- _Interface element records_
****
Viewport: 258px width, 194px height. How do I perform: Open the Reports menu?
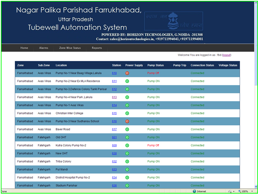(x=97, y=48)
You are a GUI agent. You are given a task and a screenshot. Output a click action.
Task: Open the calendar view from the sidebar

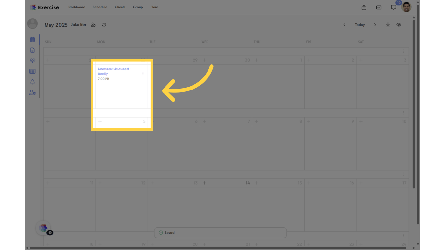(32, 39)
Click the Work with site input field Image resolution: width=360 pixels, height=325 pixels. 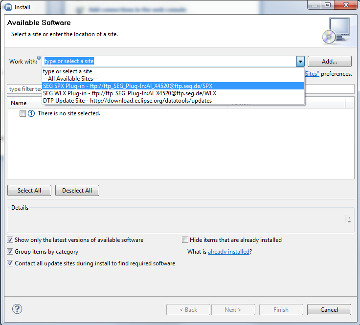[x=169, y=62]
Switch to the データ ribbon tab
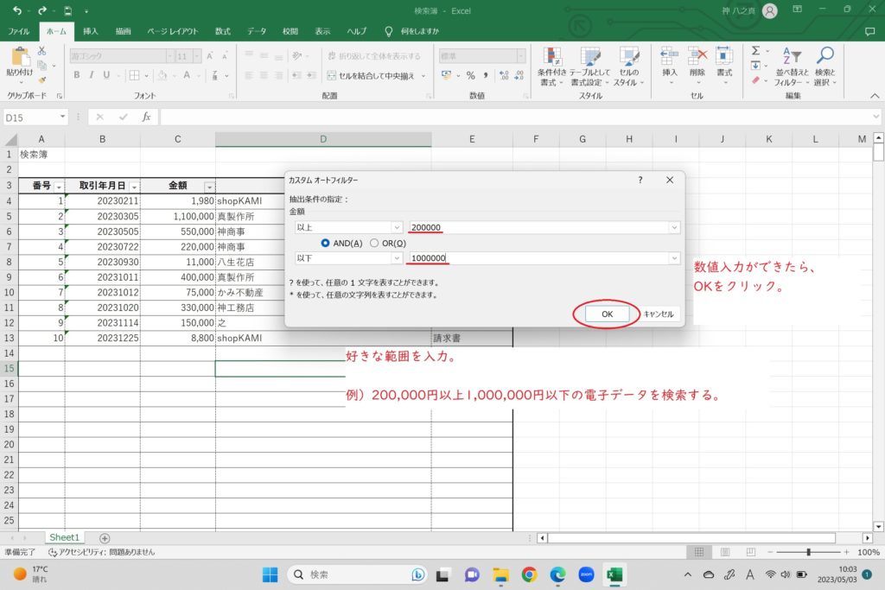 click(x=257, y=31)
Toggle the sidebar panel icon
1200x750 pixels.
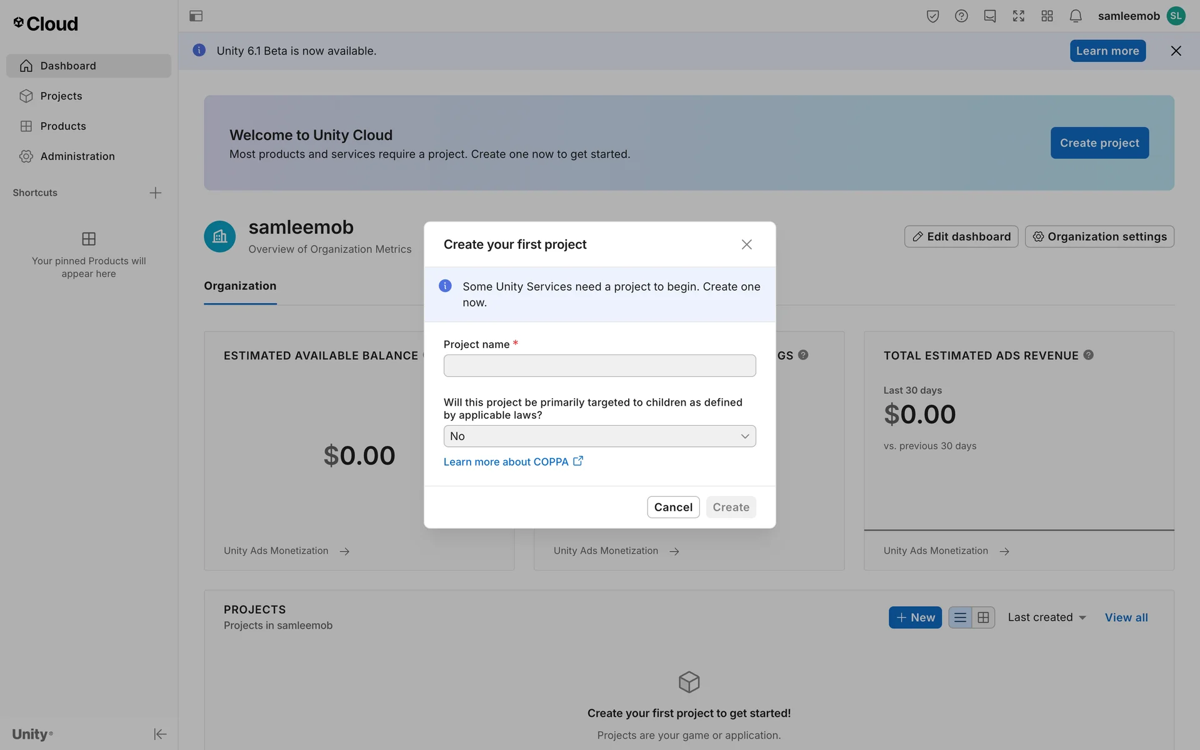point(196,16)
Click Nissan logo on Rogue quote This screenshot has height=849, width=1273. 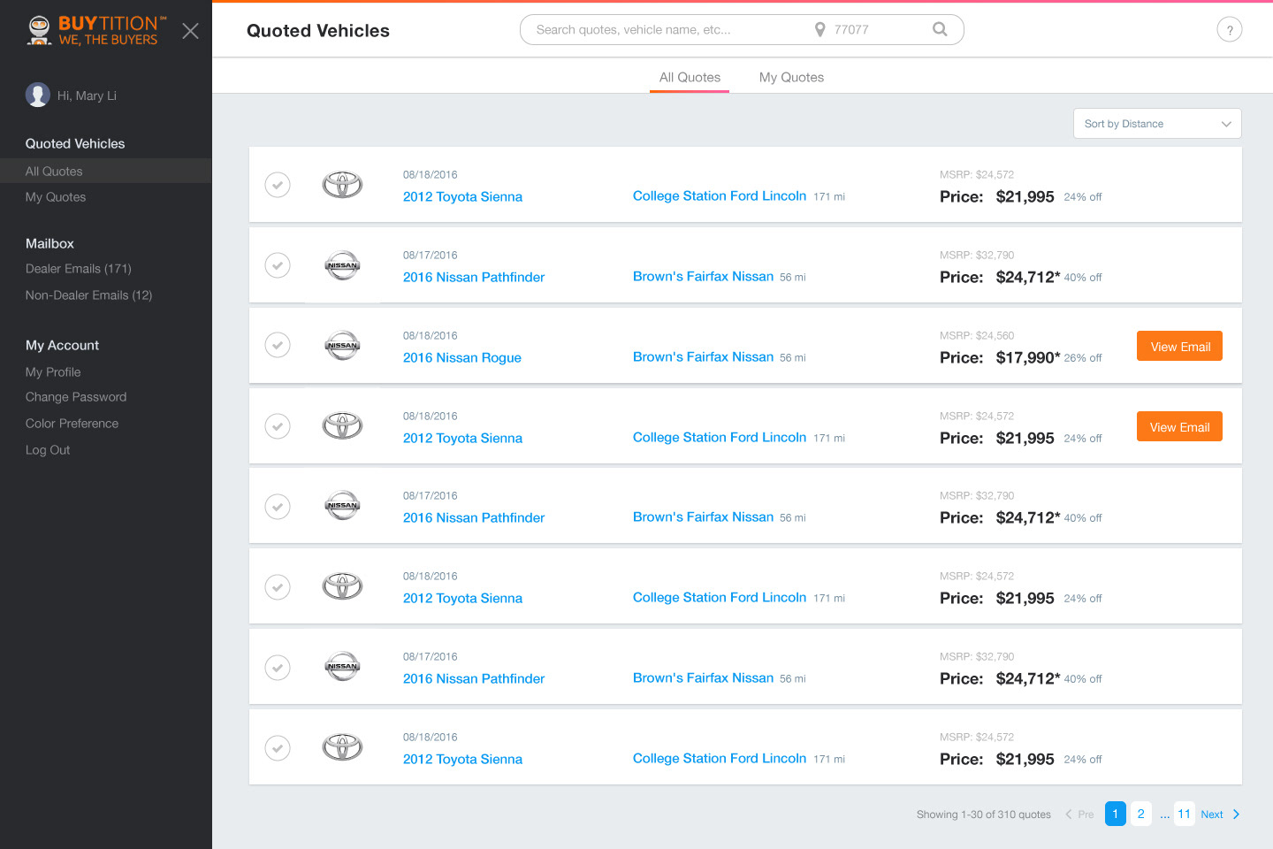tap(342, 346)

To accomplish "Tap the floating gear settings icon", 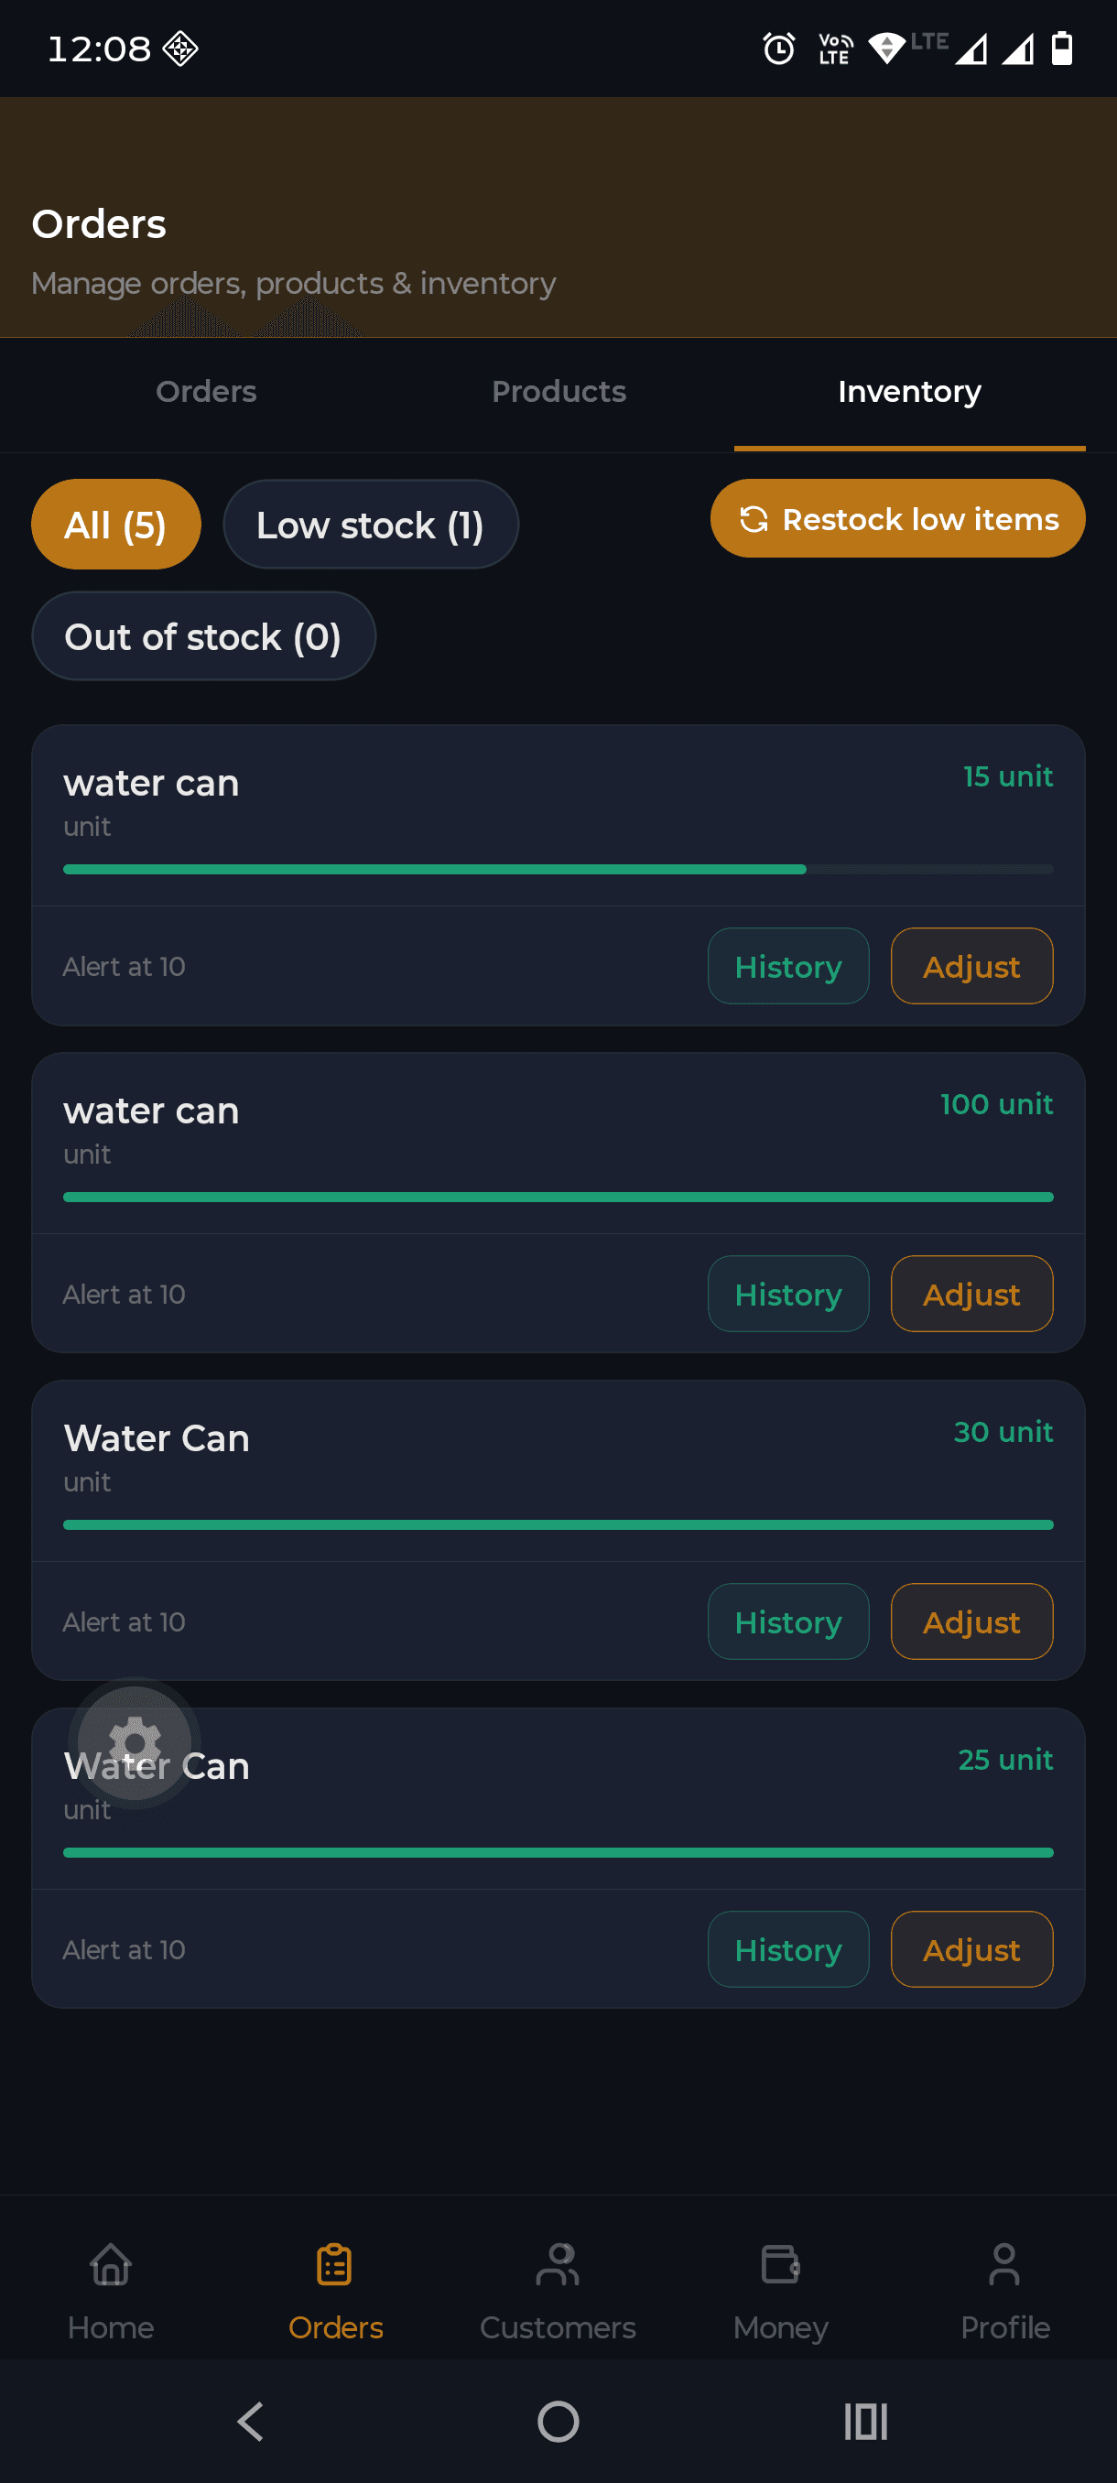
****
- _Work to complete_
Collect each line above that contains the word "sidebar", and copy those lines unchanged.

- _Output of the task_
Task: Open the calendar view from the sidebar
Toggle the sidebar panel icon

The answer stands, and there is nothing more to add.